Хотя и дата рождения и место рождения Малинче неизвестно, считается, что она родилась в 1502 или 1505 гг. в день Малиналь (или Малиналли), отсюда следует её индейское имя [7]. Считается, что она была первой дочерью касика и, таким образом, членом привилегированного, образованного класса. Гомара пишет, что «она была дочерью богатых родителей, связанных родством с правителем той земли», а Диас пишет, что её «отец и мать были правителями и касиками» [8]. Хотя некоторые историки не верят, что она была знатной по рождению, уровень её знаний и культуры, которыми она обладала непосредственно ко времени её передачи испанцам, убеждает в обратном, так как только знатные женщины могли посещать школу и иметь доступ к изучению более одного языка.

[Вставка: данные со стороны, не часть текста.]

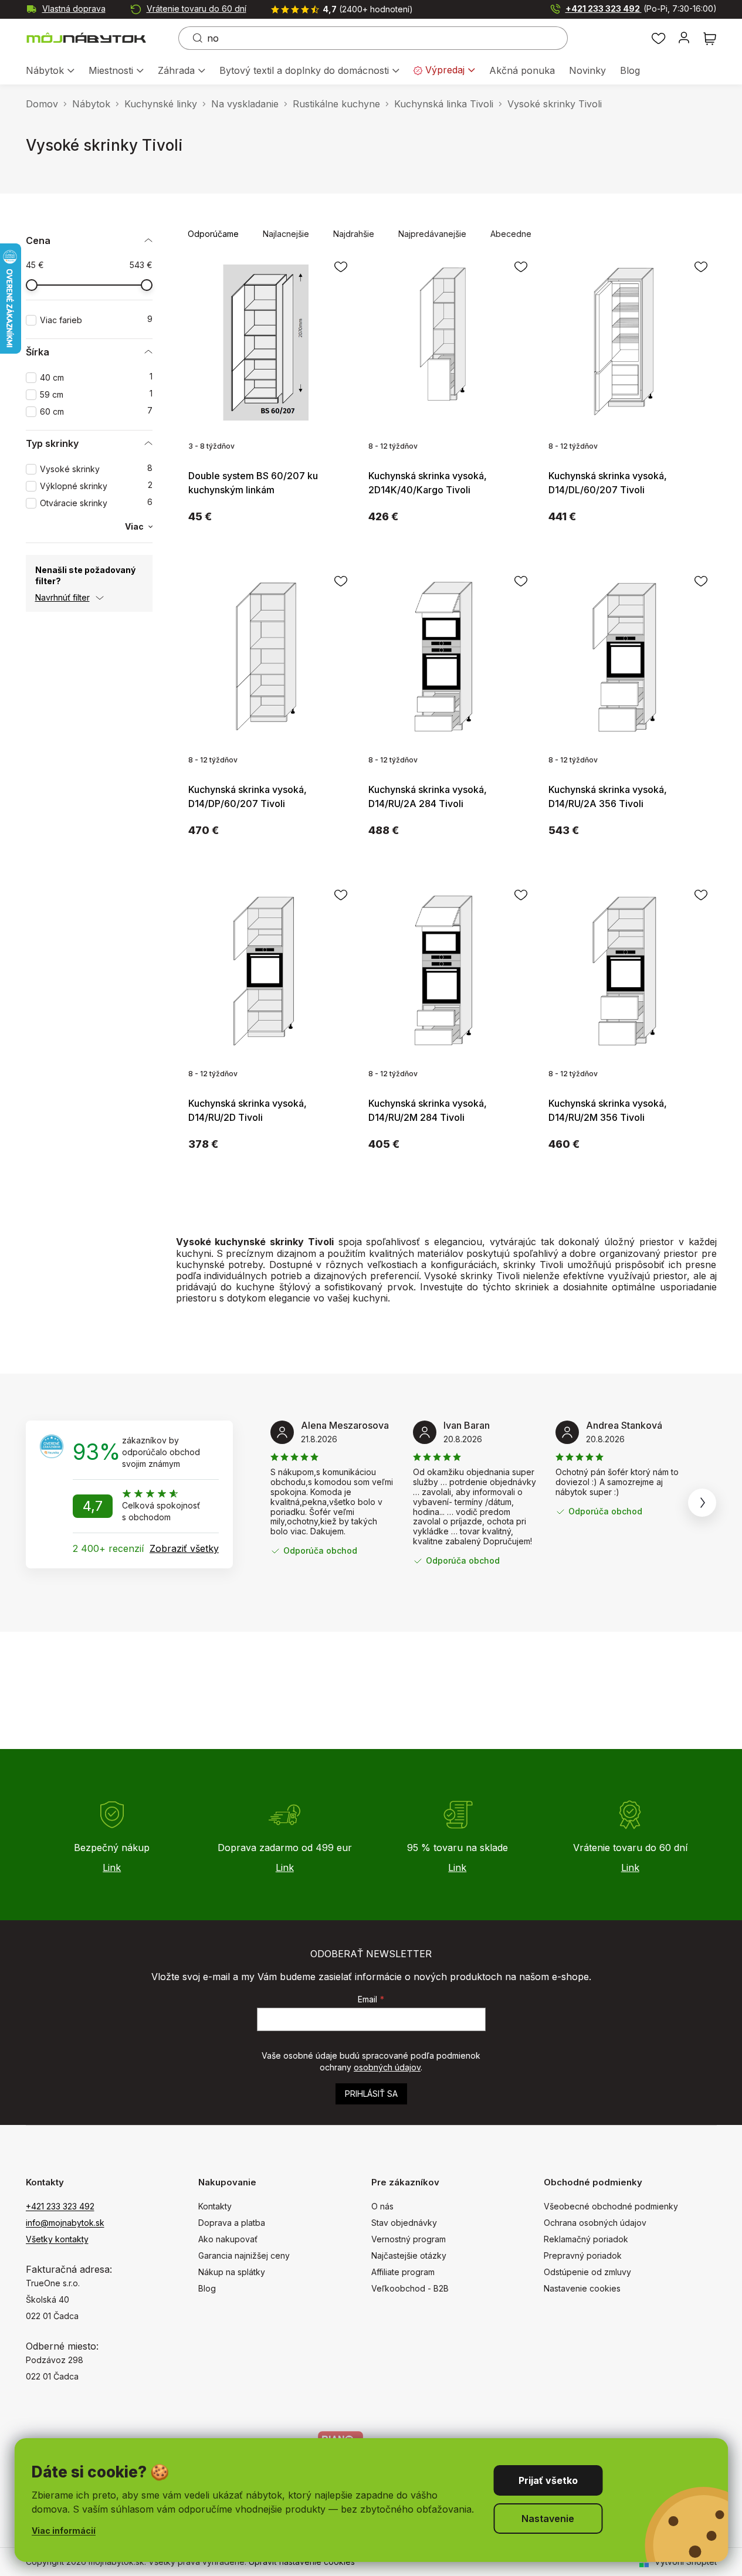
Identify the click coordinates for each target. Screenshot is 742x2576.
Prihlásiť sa (371, 2094)
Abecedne (510, 234)
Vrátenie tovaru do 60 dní (196, 8)
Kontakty (215, 2206)
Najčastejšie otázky (408, 2255)
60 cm (96, 411)
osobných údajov (387, 2067)
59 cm (96, 394)
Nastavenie (547, 2518)
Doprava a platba (231, 2223)
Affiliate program (403, 2272)
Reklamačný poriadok (586, 2239)
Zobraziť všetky (184, 1548)
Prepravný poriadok (583, 2255)
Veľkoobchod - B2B (410, 2288)
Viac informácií (64, 2531)
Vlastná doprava (74, 8)
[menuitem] (50, 71)
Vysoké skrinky (96, 469)
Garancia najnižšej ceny (244, 2255)
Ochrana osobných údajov (595, 2223)
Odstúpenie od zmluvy (587, 2272)
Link (112, 1867)
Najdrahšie (353, 234)
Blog (207, 2288)
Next (702, 1503)
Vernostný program (408, 2239)
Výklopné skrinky (96, 486)
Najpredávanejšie (432, 234)
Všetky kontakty (57, 2239)
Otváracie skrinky (96, 503)
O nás (382, 2206)
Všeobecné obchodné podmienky (611, 2206)
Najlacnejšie (286, 234)
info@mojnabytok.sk (65, 2223)
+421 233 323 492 (641, 8)
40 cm (96, 377)
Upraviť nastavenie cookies (302, 2562)
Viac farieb (96, 320)
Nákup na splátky (231, 2272)
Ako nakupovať (228, 2239)
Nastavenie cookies (582, 2288)
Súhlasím (547, 2480)
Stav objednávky (404, 2223)
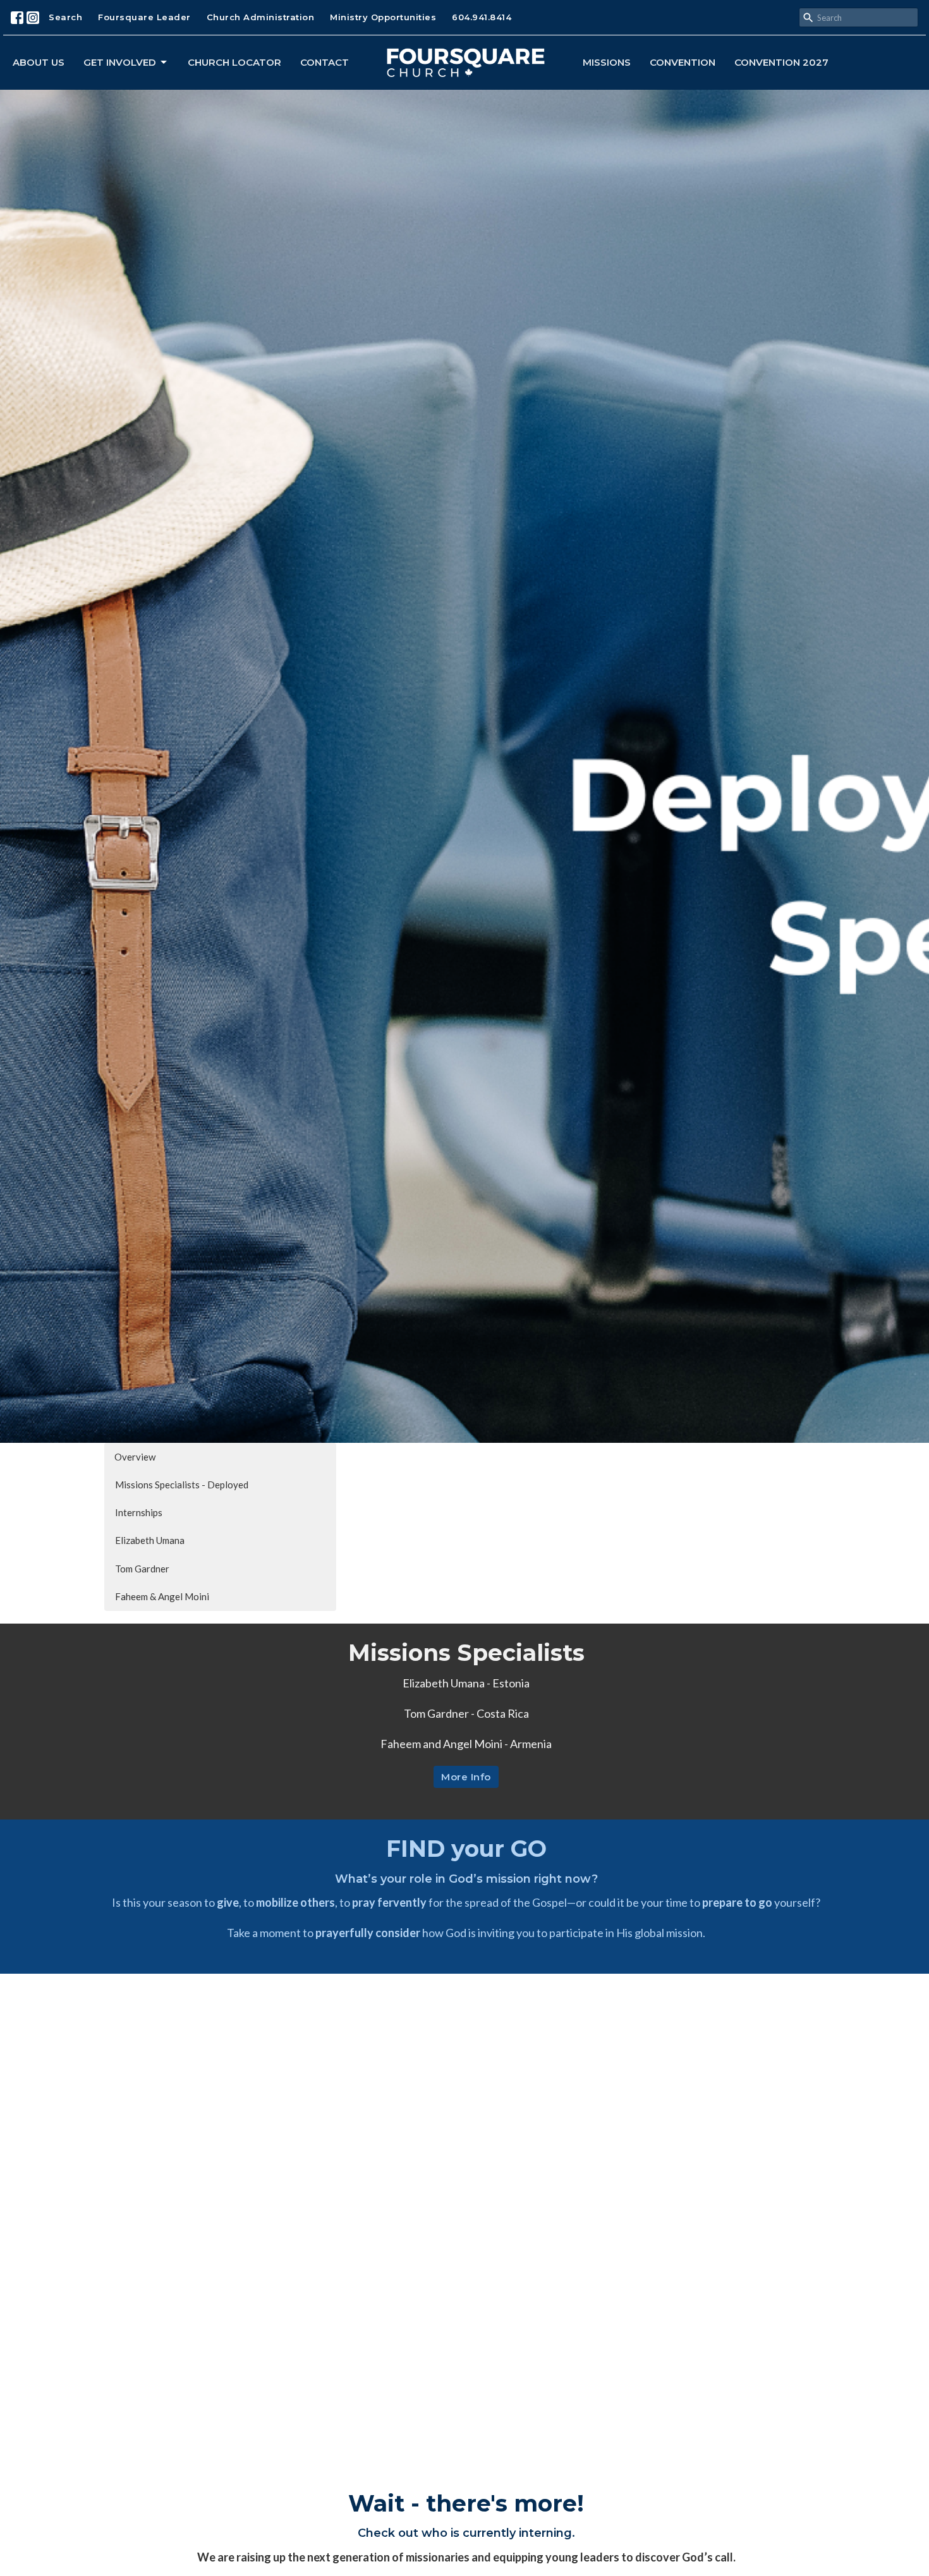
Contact (324, 62)
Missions (607, 62)
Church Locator (234, 62)
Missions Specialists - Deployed (181, 1484)
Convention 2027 (781, 62)
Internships (138, 1512)
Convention (682, 62)
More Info (466, 1777)
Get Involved (119, 62)
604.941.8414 (481, 17)
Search (65, 17)
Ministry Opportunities (383, 17)
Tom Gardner (142, 1568)
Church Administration (261, 17)
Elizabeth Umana (150, 1540)
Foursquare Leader (144, 17)
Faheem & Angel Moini (162, 1596)
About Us (38, 62)
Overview (134, 1456)
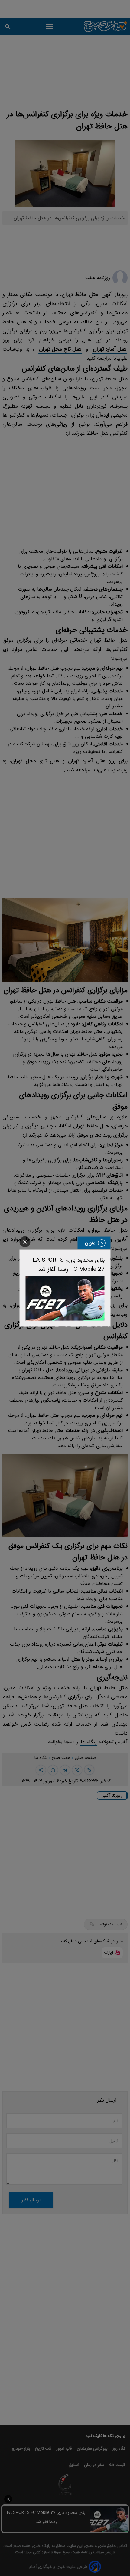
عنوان (90, 1243)
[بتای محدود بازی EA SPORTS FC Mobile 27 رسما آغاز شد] (65, 1298)
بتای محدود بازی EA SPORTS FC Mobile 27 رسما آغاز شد (69, 1265)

Считается, что её отец умер когда Малинче была девочкой, а её мать повторно вышла замуж за другого касика, от которого она родила сына. Со слов Диаса, с целью передачи наследства и права правления сыну, её родители продали Малинче в рабство «каким-то индейцам из Шикаланго» [9]. У Гомара отчасти другое толкование. Он пишет, «что когда она была ребёнком, во время войны её украли торговцы и продали на рынке в Шикаланко» [10]. В любом случае, эти торговцы майя были первой ступенью в долгой жизни в неволи. Вскоре её продали жителям Табаско, которые впоследствии в Потончане передали её Кортесу и испанцам вместе с другими девятнадцатью женщинами с целью избежания войны, не быть покорёнными и подстегнуть Кортеса продолжить свой путь дальше.

Эта практика обмена женщин была присуща индейскому обществу. И случай с Малинче не отличался от многих других, даже будучи дважды проданной в рабство до того как её отдали испанцам. Ни испанцы, ни индейцы не считали это чем-то необычным. Эти женщины были «обучены» быть послушными всё время, кем бы хозяин или владелец не был. Ролью женщин в индейском обществе, как и в Европе, было послушание. Мария Родригес-Вальдес (Maria Rodriguez-Valdes) пишет:

Не поощрялись какие-либо занятия женщинам за исключением приготовления еды, прядения и занятия ткачеством, а знатных женщин, в частности, не допускали вообще к какой-либо деятельности для заработков на жизнь. У женщин, включая и знатных, были ограничены политические права, а знатные женщины были для их отцов и детей лишь связующим звеном с властью. Женщин исключили из права наследования и их не допускали к выполнению каких-либо официальных руководящих ролей [11].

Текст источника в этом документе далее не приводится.